Una mujer es invitada
por un hombre y ella rechaza la invitación. Es una escena que no es agradable
para ninguna de las partes implicadas, pero sucede de vez en cuando. Hay
hombres que se ofenden, directamente asumen que la mujer no quiere bailar con
ellos, y listo. Muchas veces es cierto, otras no.
La verdad es que nadie
se para a pensar el porqué, simplemente se sentencia el acto, mediante un
juicio personal. A veces, el orgullo del hombre queda herido, y la
consecuencia de esto es que luego ese hombre ya no habla a la mujer de
nuevo, se comporta con incomodidad, evita su mirada, o incluso hay algún
osado que incluso la crítica. Pocos lo toman con naturalidad, sin darle más
importancia de la que merece.
¿Os ha pasado alguna
vez? Pues bien, yo soy una de esas mujeres que ha rechazado, nunca por gusto,
sino porque me ha salido del corazón. Me he visto en esa situación varias
veces. La primera vez me dolió la actitud del hombre, después ya no, aunque
sigue resultando algo molesto que reaccione de esa manera en lugar de con
naturalidad.
Hay algún hombre
rechazado (amigo o conocido), sin embargo, con el que he podido hablar
tomando una copa y explicarle el porqué de mi rechazo. Después
de comprenderlo la energía ha vuelto a fluir positivamente.

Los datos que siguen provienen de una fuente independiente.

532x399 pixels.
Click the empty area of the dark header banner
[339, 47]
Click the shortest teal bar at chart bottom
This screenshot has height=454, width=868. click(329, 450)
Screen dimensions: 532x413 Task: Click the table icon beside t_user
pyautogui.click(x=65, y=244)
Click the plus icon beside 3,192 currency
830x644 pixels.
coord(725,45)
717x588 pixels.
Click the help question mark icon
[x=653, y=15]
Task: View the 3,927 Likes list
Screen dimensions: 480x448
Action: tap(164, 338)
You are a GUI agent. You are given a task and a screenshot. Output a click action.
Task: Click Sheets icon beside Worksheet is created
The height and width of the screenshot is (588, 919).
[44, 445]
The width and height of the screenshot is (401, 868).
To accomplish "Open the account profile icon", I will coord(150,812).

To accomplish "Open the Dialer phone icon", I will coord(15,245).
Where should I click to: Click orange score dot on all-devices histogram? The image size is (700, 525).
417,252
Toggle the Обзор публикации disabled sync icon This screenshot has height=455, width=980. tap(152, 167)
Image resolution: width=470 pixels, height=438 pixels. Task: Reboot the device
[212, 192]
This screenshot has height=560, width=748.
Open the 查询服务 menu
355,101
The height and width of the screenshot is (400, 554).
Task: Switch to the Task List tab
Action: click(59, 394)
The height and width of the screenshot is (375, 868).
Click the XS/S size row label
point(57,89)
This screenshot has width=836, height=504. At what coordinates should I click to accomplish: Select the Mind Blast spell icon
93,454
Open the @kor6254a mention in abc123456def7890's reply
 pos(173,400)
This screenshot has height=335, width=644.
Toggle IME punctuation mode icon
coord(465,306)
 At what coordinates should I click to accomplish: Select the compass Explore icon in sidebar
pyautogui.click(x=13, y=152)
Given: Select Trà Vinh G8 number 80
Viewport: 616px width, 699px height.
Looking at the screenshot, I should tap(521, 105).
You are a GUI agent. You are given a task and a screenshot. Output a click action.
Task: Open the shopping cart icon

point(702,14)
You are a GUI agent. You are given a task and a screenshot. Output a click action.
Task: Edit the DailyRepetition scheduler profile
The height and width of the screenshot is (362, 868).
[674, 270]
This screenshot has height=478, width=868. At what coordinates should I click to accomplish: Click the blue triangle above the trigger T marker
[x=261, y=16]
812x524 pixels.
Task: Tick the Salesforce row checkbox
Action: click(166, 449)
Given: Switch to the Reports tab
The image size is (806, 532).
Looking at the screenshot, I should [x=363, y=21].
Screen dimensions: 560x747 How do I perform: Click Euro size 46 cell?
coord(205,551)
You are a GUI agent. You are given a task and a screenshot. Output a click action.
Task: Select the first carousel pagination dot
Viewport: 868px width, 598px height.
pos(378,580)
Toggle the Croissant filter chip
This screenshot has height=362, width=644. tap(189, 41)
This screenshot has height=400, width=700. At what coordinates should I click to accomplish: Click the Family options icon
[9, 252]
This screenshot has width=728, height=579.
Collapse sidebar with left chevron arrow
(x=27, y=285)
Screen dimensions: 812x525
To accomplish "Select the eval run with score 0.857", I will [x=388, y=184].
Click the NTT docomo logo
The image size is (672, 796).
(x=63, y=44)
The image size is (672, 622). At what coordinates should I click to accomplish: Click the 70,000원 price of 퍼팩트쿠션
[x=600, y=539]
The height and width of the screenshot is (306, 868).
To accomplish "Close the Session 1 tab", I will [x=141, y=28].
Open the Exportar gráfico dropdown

Pero esto es
algo que no se puede hacer con cada milonguero. Además, nadie tiene el
deber de contar su vida ni dar explicaciones: comprender eso es respetar.
A este conocido le
expliqué que en mi caso particular, por motivos de salud, soy muy sensible a
cualquier movimiento brusco o a abrazos rígidos, que por leves que
sean, me hacen daño. Fui muy sincera con él y le expliqué, que como él, hay hombres que
aún no saben o no pueden disociar bien por los motivos que sean (salud, falta de práctica, o técnica), pero que les
gusta el abrazo cerrado (y rechazan el abrazo abierto, que es en el que la mujer
podría estar más cómoda). El que un hombre no disocie bien, hace que de alguna manera y sin querer, someta a la
mujer a movimientos antinaturales, que pueden dañar seriamente su columna, o
también las articulaciones, principalmente rodillas. En el mejor de los casos es simplemente molesto, no es agradable... y para disfrutar ambos de una bonita tanda, los dos deben de estar cómodos.